----- SUPPLIED ENTRIES

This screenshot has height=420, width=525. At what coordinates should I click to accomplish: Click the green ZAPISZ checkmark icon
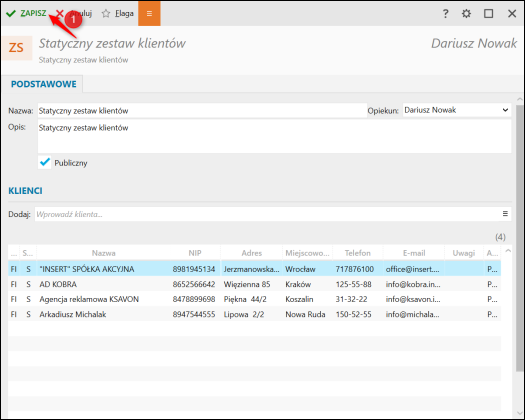pos(11,13)
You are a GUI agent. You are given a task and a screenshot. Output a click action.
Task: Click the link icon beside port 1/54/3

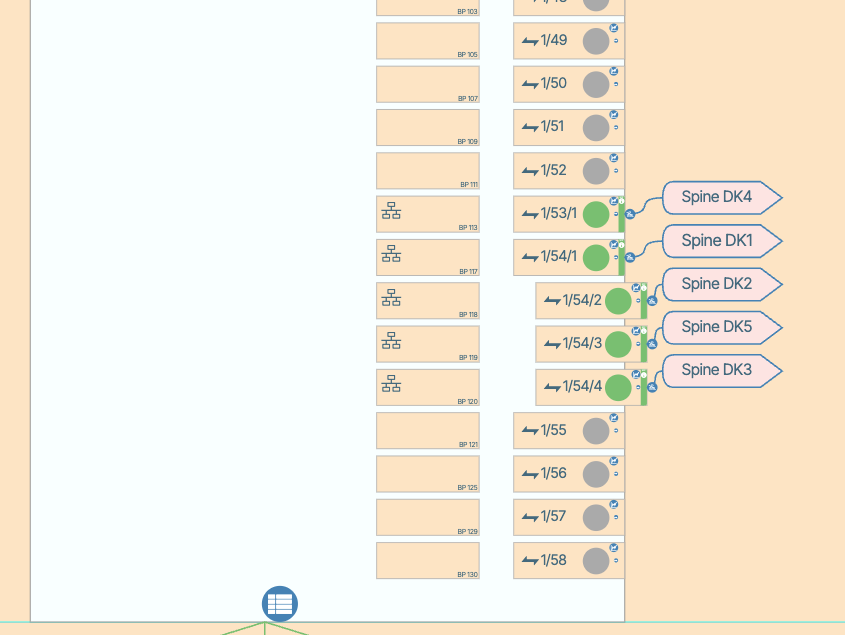point(652,344)
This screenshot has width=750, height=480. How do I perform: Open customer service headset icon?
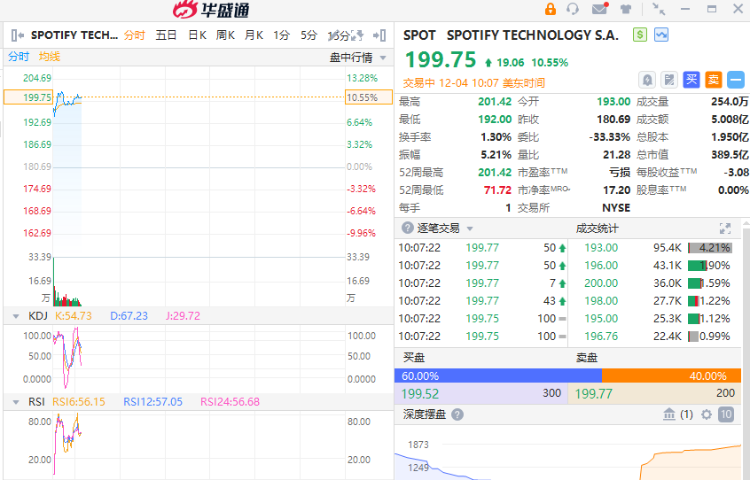pyautogui.click(x=573, y=9)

----------

TASK BRIEF:
Set down, word for word, only the lines running from the line with "You are a GUI" through the final line of the entries above, omitting all pictures.

TASK OUTPUT:
You are a GUI agent. You are given a task and a screenshot. Output a click action.
Task: Click the link icon beside port 1/54/3

point(652,344)
This screenshot has width=750, height=480. How do I perform: Open customer service headset icon?
pyautogui.click(x=573, y=9)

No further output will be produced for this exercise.